Consideró que se debe insistir en un acuerdo migratorio con Estados Unidos y también con Canadá.
López Obrador se sumó a la convocatoria de unidad nacional que los empresarios mexicanos Carlos Slim y Lorenzo Zambrano hicieron en el marco de la reunión "Hemispheria", en Monterrey.
“Creo que eso hace falta, un pacto con ese propósito sobre tres asuntos fundamentales: crecimiento, empleo y bienestar. Y hay que participar, y todos los actores, tanto de la actividad productiva como de la actividad política y social”, resaltó López Obrador.
Se dijo dispuesto a hablar incluso con quienes critican su administración, como el Presidente del Consejo Coordinador Empresarial.
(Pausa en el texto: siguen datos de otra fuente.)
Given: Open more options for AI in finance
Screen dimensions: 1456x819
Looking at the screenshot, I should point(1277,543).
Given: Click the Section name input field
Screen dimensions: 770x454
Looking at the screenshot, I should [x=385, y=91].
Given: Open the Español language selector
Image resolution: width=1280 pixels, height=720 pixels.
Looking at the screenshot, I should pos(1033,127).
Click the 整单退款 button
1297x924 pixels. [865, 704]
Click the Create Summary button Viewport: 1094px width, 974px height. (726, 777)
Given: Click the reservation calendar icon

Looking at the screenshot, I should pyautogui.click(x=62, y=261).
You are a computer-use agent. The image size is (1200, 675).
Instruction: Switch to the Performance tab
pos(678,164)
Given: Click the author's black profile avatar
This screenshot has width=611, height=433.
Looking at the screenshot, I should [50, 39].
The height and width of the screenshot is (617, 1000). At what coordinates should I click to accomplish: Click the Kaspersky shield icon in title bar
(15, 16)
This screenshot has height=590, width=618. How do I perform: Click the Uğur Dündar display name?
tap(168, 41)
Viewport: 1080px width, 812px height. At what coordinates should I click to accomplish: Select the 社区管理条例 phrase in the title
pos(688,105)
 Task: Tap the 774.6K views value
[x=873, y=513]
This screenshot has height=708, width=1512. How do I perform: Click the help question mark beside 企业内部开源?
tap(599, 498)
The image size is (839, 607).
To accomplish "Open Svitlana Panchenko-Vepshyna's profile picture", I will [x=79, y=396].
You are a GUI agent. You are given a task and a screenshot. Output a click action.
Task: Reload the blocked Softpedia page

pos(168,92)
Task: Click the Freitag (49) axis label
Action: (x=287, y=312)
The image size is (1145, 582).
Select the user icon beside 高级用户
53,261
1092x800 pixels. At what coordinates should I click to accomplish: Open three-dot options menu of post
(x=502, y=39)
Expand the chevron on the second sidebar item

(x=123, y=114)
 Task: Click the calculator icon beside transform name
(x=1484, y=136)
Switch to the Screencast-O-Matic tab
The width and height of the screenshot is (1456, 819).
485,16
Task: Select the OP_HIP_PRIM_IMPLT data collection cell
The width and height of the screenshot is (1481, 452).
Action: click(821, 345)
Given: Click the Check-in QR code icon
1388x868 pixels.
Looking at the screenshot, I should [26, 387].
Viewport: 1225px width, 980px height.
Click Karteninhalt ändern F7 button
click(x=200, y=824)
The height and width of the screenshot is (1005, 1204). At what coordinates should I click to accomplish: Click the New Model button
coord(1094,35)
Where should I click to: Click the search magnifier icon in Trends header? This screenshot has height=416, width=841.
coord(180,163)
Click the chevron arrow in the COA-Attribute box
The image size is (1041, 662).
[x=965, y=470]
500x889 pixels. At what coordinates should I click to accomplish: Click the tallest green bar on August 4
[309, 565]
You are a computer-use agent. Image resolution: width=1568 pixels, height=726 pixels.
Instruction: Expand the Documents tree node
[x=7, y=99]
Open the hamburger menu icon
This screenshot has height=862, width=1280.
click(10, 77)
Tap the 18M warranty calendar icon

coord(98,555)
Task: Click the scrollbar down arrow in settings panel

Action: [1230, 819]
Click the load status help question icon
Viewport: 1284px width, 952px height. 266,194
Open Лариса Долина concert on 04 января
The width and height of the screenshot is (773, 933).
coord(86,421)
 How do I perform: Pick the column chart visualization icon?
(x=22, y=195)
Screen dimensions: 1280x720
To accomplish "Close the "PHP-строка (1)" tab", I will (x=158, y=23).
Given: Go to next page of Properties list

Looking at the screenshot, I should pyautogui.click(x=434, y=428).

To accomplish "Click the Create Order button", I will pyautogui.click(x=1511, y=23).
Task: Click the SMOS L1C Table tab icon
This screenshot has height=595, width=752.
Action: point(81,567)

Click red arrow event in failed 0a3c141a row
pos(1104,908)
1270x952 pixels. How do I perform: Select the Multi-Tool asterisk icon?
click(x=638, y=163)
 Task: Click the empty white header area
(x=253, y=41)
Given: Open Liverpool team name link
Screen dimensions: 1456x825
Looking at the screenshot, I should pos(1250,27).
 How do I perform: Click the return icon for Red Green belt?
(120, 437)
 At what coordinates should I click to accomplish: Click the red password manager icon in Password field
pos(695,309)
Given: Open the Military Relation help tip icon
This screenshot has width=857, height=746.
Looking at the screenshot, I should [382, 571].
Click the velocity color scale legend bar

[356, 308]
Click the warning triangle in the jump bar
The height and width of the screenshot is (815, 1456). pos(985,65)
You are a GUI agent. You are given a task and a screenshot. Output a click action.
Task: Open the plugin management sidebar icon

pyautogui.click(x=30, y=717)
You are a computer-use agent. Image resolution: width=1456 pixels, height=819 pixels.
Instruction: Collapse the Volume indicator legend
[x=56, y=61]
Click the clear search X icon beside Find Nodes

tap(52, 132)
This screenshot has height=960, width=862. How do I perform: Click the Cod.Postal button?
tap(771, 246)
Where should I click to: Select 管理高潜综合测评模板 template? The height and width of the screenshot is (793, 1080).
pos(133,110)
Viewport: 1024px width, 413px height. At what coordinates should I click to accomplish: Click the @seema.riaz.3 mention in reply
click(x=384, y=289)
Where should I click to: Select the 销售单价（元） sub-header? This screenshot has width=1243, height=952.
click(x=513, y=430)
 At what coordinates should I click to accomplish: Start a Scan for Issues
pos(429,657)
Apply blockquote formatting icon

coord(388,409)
En su conferencia de prensa, el jefe de Gobierno retomó el escándalo del costo de su reloj para decir que nadie protesta por otras cuestiones pagadas con recursos públicos como las pensiones que reciben los ex presidentes de la República.
Advirtió que lo mismo se debe hacer con pensiones excesivas de funcionarios de otras dependencias, como Banco de México, Banobras o Nacional Financiera, y hasta con los gastos médicos de los legisladores.